Thursday, December 13, 2018

open as a bell before the toll

1.

The other week, at the small desk where I work in the midst of lawyers fussing about clients and contracts, I stumbled across one of those viral videos hiding in the dusty corners of the internet of a mother and a child. In this particular video, a baby born deaf hears her mother's voice for the first time, and I promptly burst into tears watching it. (I am re-watching it as I type this, and I am—again—crying.)

I was (and continue to be) surprised by the violence of my emotional reaction. I thought I had left baby fever behind in the dark days of the early twenties. But maybe it is simply that teaching teenagers and living with college students is both a reality check—this is who those babies truly are and will very shortly blossom into: free agents, whom you can't coddle forever—and a natural pasture where nurturing instincts can be harnessed for the good of a little flock, if not your own particular little lamb.

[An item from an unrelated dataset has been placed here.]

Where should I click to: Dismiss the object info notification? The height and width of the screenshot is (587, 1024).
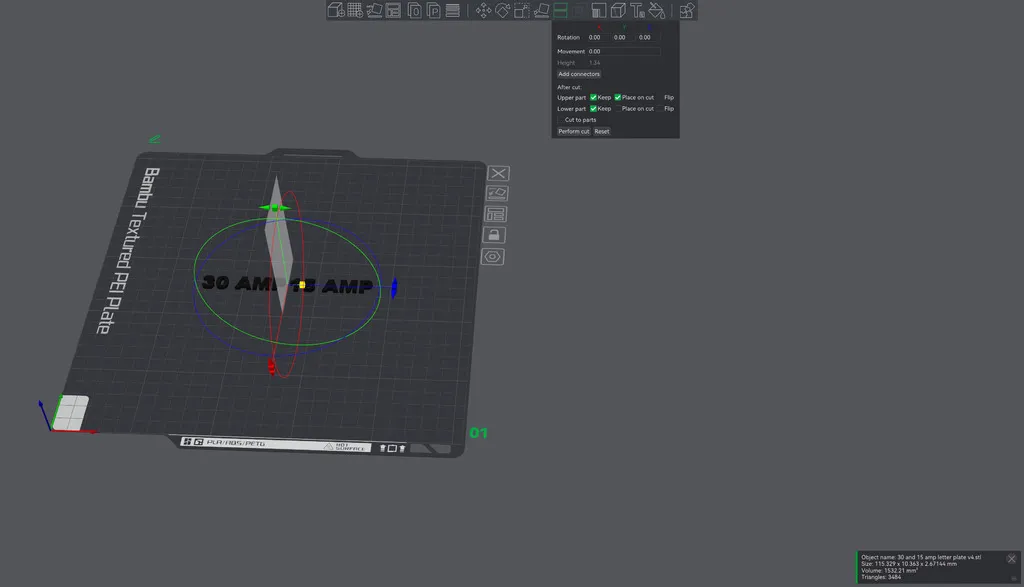pyautogui.click(x=1011, y=559)
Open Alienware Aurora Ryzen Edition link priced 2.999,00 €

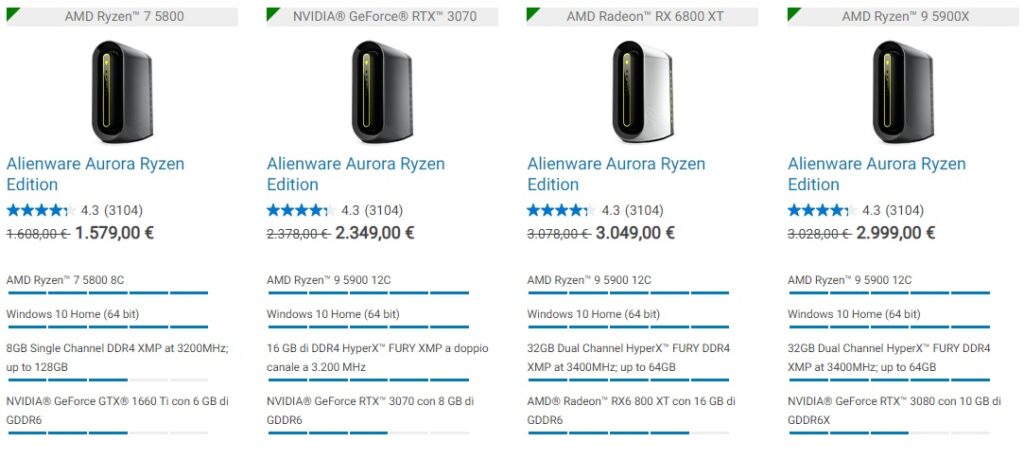tap(876, 174)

This is the first time, since I stepped into a detention room full of high school seniors one hot August morning, I realized, that I have not had a flock to care for or belong to. I think this was a facet of post-grad adulthood I took for granted. Shepherding has very heavily informed what I think adulthood is, and I am now realizing that young adulthood is an entirely different thing without it. It is, perhaps, important to finally feel its absence. This is an educational emptiness, if nothing better can be said for it. It is not an emptiness solved with plants or pets. Flocks are something that both require other shepherds, and rebel against you as only humans can and plants and pets (mercifully) cannot.

2.

Along those lines, it struck me tonight that this is the first time in my life when I am not living in a community, and this probably explains some of the rattling unfulfilled-ness that has been besetting me for most of the year. For the past two years, I have shouldered the duty of delight that comes from living with 100+ undergraduate women, and while the community never replaced the obvious need for a complementary community of friends, it filled a certain place in my heart that I realized is a vital space, for me. There is a necessity for a human being to belong to something they know is good, whether or not they are entirely happy with it (they are usually not), whether they have complete control over it (they don't), or whether it mirrors perfectly their ideal community in their heads (it will never). I have now just stated a pitifully attenuated ecclesiology. It is important to live in community—something constituted of people you did not quite choose, even if you chose it. A community is something that is mutually forming, and it is formed by the people who constitute it, even as it molds them to the image of nothing other than each other. I think one very particularly qualification of a community is that it is filled with people you have no control over and who make the community frustrating, because they do not operate like you, but who make it real, because you learn to exist with these very, very different people, as you are held together by a bond that is above and beyond simply personal preference or inclination.

Perhaps this is why I have become so attracted to monasteries—if only monasteries had babies.